GIVEN INSTRUCTION. Can you update the data below by replacing "address line" with "street address" and leaving everything else unchanged?

Data drawn from a collection:
-------
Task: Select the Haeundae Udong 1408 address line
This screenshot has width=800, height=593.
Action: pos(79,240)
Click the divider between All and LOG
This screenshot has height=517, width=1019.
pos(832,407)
-------
SOLUTION TO THE PROBLEM.
Task: Select the Haeundae Udong 1408 street address
This screenshot has width=800, height=593.
Action: pos(79,240)
Click the divider between All and LOG
This screenshot has height=517, width=1019.
pos(832,407)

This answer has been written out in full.